**EXERCISE OBJECTIVE**
Transcribe exactly the line that contains "This screenshot has width=807, height=453." and every line after it to the end of the entries, and nothing more.

**DATA**
· · · ·

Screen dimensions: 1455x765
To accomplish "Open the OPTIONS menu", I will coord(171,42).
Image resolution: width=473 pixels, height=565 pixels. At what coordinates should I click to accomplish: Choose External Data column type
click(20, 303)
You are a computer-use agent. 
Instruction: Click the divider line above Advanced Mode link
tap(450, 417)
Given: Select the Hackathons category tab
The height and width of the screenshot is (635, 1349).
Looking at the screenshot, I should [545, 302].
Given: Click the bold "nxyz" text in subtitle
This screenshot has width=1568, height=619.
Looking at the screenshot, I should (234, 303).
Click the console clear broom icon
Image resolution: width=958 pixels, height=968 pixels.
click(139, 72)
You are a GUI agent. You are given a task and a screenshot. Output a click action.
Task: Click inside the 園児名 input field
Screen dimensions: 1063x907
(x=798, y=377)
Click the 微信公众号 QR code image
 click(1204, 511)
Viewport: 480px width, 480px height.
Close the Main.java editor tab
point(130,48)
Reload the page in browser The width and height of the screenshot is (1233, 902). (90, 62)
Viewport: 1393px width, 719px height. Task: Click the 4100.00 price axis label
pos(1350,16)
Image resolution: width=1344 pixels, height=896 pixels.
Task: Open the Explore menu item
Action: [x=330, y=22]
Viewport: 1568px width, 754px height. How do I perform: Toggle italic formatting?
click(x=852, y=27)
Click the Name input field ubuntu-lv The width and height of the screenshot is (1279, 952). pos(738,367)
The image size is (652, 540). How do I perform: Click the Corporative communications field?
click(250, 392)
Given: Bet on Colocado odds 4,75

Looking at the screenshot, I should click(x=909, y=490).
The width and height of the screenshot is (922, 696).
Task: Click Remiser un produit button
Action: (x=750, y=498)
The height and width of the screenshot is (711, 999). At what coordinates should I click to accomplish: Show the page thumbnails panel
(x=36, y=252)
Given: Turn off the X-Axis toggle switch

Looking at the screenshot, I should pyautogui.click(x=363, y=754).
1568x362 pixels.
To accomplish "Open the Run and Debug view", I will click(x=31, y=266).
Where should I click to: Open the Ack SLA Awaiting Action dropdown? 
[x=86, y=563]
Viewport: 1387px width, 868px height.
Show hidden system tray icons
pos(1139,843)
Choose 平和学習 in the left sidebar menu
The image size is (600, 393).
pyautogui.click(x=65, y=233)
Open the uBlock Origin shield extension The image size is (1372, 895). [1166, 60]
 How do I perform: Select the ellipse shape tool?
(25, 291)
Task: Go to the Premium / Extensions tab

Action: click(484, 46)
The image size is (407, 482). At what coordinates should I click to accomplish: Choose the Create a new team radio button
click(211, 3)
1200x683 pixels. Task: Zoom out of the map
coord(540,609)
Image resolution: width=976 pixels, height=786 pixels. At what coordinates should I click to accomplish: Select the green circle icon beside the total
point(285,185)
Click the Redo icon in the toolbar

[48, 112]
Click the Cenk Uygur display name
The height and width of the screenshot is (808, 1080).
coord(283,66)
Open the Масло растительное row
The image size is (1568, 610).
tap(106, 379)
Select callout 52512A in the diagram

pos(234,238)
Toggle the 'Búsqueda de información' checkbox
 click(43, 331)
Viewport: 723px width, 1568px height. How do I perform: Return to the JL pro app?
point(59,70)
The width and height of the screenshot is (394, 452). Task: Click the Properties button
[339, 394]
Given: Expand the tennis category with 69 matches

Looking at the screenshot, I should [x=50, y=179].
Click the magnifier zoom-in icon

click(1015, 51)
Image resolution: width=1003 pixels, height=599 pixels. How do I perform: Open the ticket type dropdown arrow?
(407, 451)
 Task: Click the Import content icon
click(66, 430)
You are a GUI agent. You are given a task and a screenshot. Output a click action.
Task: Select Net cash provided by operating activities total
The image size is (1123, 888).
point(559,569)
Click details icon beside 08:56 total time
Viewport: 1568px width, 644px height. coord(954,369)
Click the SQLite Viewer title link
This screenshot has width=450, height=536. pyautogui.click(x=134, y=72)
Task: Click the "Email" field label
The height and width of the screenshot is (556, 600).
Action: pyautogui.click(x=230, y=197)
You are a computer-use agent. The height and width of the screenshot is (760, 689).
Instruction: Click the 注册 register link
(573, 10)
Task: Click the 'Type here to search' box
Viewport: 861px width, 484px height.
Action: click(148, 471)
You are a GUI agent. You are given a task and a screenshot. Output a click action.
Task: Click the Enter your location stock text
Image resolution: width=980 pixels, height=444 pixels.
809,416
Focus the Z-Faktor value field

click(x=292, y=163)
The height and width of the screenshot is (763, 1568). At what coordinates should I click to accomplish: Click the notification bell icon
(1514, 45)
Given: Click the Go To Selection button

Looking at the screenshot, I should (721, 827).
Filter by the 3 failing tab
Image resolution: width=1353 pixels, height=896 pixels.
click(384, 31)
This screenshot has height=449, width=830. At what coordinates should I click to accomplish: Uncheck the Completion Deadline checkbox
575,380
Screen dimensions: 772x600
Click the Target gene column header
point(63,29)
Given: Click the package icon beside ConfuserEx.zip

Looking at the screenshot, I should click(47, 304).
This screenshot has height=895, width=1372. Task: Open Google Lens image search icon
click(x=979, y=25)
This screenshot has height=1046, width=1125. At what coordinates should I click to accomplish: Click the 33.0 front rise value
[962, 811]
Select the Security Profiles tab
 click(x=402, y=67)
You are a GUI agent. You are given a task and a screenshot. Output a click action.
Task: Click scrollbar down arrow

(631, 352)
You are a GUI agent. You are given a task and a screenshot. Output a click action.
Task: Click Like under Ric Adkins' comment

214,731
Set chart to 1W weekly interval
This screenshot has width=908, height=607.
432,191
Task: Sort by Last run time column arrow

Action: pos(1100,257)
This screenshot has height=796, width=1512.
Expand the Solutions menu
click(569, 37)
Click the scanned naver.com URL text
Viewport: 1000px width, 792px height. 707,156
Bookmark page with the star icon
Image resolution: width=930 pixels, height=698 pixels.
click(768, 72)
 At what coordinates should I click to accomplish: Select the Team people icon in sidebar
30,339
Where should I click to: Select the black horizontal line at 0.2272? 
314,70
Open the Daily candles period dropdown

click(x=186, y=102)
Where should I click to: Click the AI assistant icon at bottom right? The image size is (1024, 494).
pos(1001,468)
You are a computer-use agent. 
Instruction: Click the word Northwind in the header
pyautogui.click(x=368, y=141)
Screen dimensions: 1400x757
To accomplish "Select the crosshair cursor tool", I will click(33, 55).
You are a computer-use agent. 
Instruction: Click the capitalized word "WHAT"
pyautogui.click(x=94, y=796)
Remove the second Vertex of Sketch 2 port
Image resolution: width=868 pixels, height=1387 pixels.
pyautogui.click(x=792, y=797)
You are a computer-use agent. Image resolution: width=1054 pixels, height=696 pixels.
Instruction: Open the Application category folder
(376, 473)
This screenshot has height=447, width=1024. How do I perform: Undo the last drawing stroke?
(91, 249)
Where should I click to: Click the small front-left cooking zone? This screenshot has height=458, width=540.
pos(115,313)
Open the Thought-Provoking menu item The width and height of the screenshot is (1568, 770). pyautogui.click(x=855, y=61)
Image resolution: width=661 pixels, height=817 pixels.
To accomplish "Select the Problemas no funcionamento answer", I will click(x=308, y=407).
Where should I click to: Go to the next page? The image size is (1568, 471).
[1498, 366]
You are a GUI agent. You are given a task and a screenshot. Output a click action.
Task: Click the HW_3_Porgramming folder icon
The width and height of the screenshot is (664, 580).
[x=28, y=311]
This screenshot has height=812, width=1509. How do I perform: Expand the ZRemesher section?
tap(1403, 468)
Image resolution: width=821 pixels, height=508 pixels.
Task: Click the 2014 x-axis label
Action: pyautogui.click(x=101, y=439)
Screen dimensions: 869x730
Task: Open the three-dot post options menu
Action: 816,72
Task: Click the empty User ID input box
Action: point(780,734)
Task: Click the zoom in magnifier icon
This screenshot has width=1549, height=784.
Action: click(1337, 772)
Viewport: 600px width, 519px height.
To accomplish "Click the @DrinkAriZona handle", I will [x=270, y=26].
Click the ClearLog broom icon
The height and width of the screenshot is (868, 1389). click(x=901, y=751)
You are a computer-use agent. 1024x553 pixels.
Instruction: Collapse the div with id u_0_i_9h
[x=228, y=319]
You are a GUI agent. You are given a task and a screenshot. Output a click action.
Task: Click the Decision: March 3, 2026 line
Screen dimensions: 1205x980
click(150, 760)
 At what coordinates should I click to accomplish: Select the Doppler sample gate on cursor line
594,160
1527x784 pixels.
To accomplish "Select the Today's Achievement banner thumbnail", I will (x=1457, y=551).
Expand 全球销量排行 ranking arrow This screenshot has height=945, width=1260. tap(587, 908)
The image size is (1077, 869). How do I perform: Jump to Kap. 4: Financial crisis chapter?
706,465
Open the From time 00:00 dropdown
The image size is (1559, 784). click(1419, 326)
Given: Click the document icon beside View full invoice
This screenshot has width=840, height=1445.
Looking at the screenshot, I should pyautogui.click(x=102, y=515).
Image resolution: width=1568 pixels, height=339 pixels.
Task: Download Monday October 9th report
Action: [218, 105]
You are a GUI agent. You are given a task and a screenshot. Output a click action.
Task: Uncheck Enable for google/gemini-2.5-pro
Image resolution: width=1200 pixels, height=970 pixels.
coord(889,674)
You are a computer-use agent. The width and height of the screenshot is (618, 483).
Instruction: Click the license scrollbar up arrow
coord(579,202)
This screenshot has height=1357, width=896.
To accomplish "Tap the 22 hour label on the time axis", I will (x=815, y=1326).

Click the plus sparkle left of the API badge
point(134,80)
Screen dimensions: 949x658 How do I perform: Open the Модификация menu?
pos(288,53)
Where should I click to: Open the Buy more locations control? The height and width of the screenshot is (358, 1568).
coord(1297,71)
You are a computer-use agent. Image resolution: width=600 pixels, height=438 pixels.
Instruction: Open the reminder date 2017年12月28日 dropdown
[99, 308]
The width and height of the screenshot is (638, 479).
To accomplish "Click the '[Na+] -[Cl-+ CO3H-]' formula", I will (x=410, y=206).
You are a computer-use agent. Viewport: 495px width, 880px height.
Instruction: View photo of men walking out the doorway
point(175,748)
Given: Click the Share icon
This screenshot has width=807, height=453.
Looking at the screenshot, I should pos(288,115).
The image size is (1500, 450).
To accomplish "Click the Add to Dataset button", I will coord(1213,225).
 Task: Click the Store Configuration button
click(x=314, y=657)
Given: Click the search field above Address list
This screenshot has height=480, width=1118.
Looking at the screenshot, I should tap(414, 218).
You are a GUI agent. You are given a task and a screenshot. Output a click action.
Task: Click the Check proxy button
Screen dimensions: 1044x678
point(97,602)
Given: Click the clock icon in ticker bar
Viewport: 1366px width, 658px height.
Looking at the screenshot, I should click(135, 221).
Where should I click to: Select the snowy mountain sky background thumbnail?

· · · ·

**EXERCISE ANSWER**
This screenshot has width=807, height=453.
Looking at the screenshot, I should pos(288,115).
The image size is (1500, 450).
To accomplish "Click the Add to Dataset button", I will coord(1213,225).
 Task: Click the Store Configuration button
click(x=314, y=657)
Given: Click the search field above Address list
This screenshot has height=480, width=1118.
Looking at the screenshot, I should tap(414, 218).
You are a GUI agent. You are given a task and a screenshot. Output a click action.
Task: Click the Check proxy button
Screen dimensions: 1044x678
point(97,602)
Given: Click the clock icon in ticker bar
Viewport: 1366px width, 658px height.
Looking at the screenshot, I should click(135, 221).
Where should I click to: Select the snowy mountain sky background thumbnail?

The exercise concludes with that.